Throughout the STAT 303-2 class, we explored several modelling questions related to big-picture topics such as housing and bank finance. However, for our final project, we were interested in looking at how regression analysis could apply to questions that come up in our daily lives and conversations. For example, what do you think is going to happen next in your favorite book? 

## Problem statement 

Describe your problem statement. Articulate your objectives using absolutely no jargon. Interpret the problem as inference and/or prediction.

We created a model to see if we could accurately predict whether Game of Thrones characters were dead or alive by the end of fifth book. The objective was inference. By seeing if we could make a model that accurately predicts whether the characters survive or not, we could make inferences based on the best predictors to see what influences a character's chances of survival.

## Data sources
What data did you use? Provide details about your data. Include links to data if you are using open-access data.

We are using character-predictions.csv from the following Game of Thrones' dataset on Kaggle. The dataframe contains 1946 observations, but after filtering out NaN values for the columns we used as predictors, there were 493 characters with no missing data. The outcome we tried to predict was the column, isAlive. The predictors we used to do so were house, culture, male, and isNoble.

https://www.kaggle.com/datasets/mylesoneill/game-of-thrones?select=battles.csv

## Stakeholders
Who cares? If you are successful, what difference will it make to them?

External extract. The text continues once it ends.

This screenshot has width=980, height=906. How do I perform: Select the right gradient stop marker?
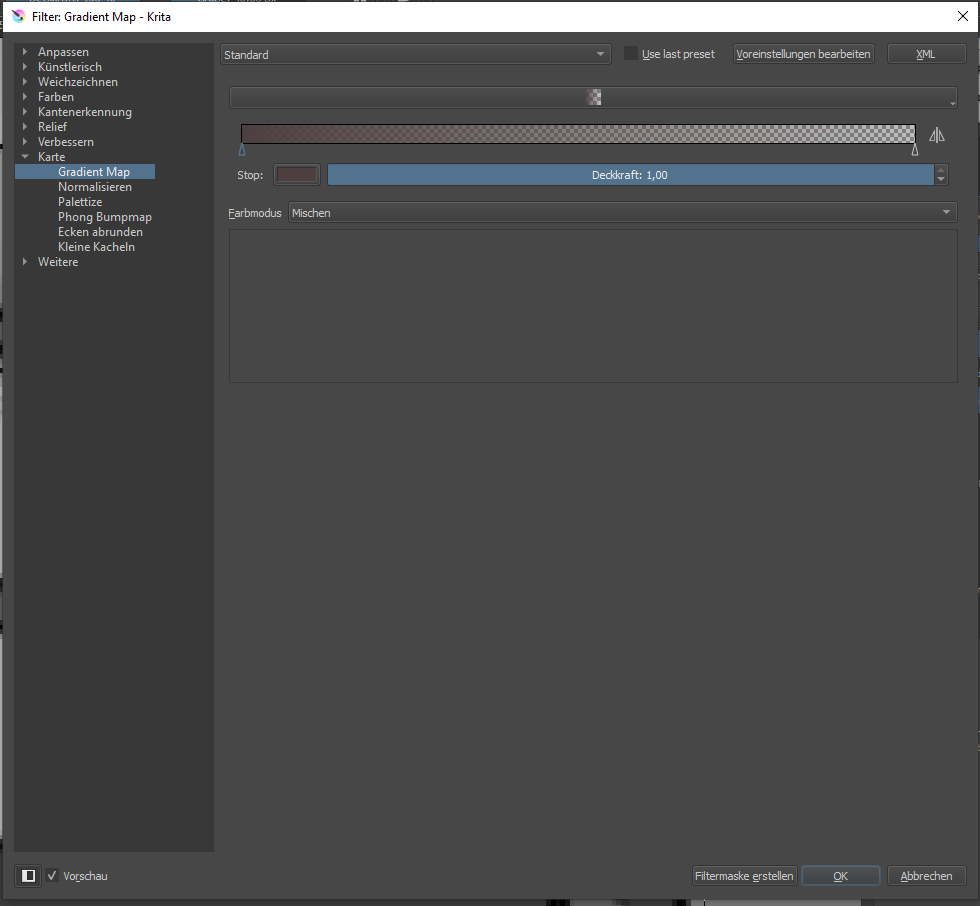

For the past decade, Game of Thrones readers have been waiting for the next installment in the series to be published. The most recent book ended with several cliffhangers, so fans have been left speculating what will happen next. A model with insight into what makes a person in the GOT universe more likely to die would be interesting to readers concerned about their favorite characters. With the presence of fandom communities online, especially for blockbusters such as Game of Thrones, there would be a strong appetite for content delving into the world. Although a regression model about the series would not the same as George R. R. Martin's next novel, a nerdy analysis about the books could help tide fans over until the release date finally arrives. 

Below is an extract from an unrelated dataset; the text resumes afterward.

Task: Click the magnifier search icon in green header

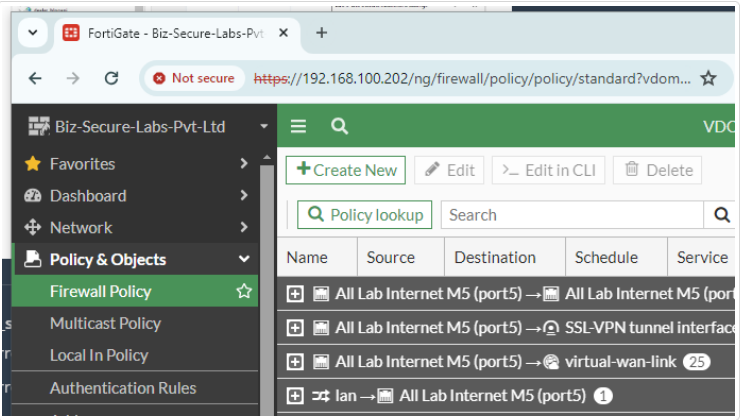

## Data quality check / cleaning / preparation -- not answered

In a tabular form, show the distribution of values of each variable used in the analysis - for both categorical and continuous variables. Distribution of a categorical variable must include the number of missing values, the number of unique values, the frequency of all its levels. If a categorical variable has too many levels, you may just include the counts of the top 3-5 levels.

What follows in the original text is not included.